Rysio napisał(a):
Za te pieniądze nie kupiłbym go w życiu. Zarówno cena jak i gabaryty i waga, podpowiadają jasno - kup lustro, choćby z dualkitem jakiegoś Nikona, Canona, Sony czy Olka obojętnie. Rozwiniesz się, złapiesz bakcyla dokupisz szkła i możliwości będziesz miała znaczne.
Dla przykładu link do Sony http://www.vipfoto.sklep.pl/go/_info/?i ... 62292a983b
Dużo większy od mojego nie jest - w długości tylko 2 cm - natomiast szerokość " robi" obiektyw.
Zgadzam sie ze ciężar może być problemem. Cena aż tak wielka nie jest można kupić już za 1600 - cięzko go tylko namierzyć i dotknąc przed zakupem. A kota w worku kupować nie lubię...
Lutrzanki mają wg mnie tylko jedną "wadę" - żeby być naprawdę zadowolonym ze zdjeć trzeba wymienić obiektywy- no może nie trzeba ale nie widzę sensu w robiniu zdjęć dobrą lustrzanką z podstawowym obiektywem.
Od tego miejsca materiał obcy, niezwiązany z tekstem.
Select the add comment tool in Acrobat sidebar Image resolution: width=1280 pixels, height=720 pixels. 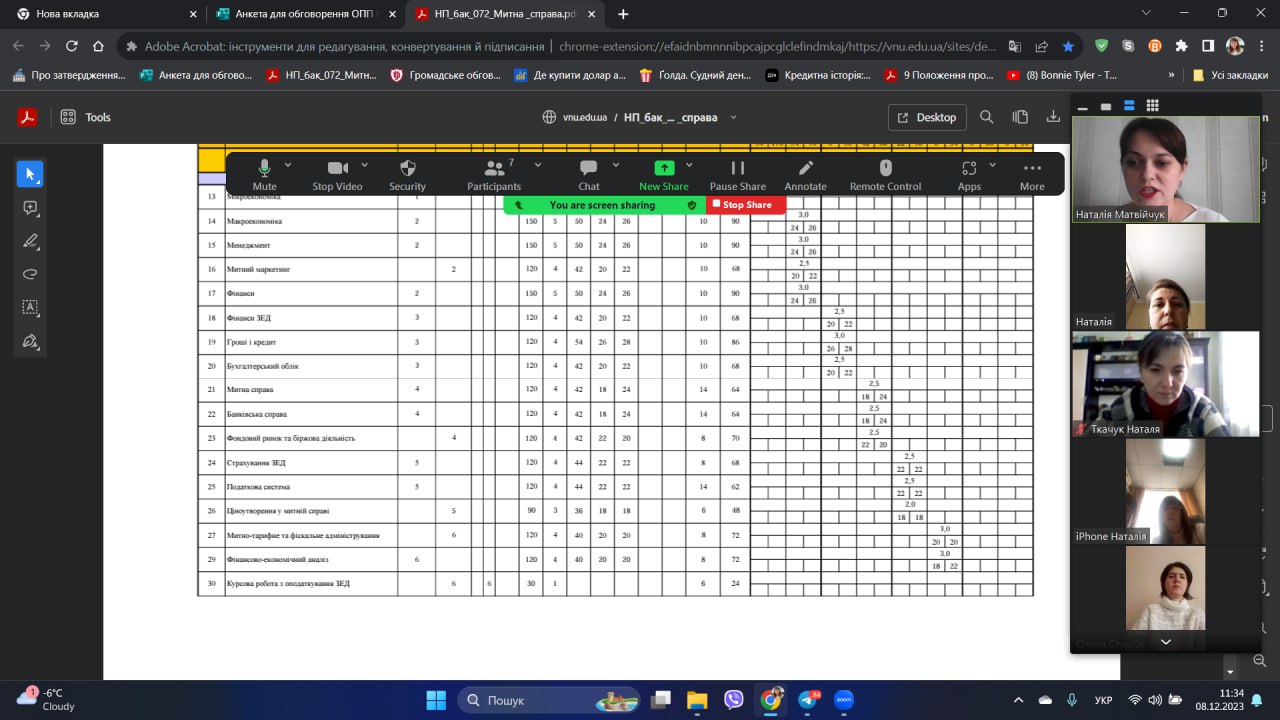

A bawienie sie w wymianę obiektywów przy moim dziecku jest rzeczą ...hmmm... trudną. Boję się tego że wydam kupę kasy na obiektyw a potem on mi zwyczajnie zleci na ziemię/kamienie/beton i będzie po ptokach...
Na pewno kupimy taki sprzęt jak Olga podrośnie .
Więc pozostaje hybryda.
Mariusz poleca Panasonica FZ-18. Zdjęcia też są "niekiepskie" więc może warto sie przypatrzyć bliżej ?
Pozdrawiam
Marta
PS A może ja sie mylę ? Może robienie zdjęć lustrzankę z podstawowym obiektywem nie jest aż taką wielką wadą? Bo jak się patrzy na te ceny to faktycznie może nie warto pchać sie w hybrydę?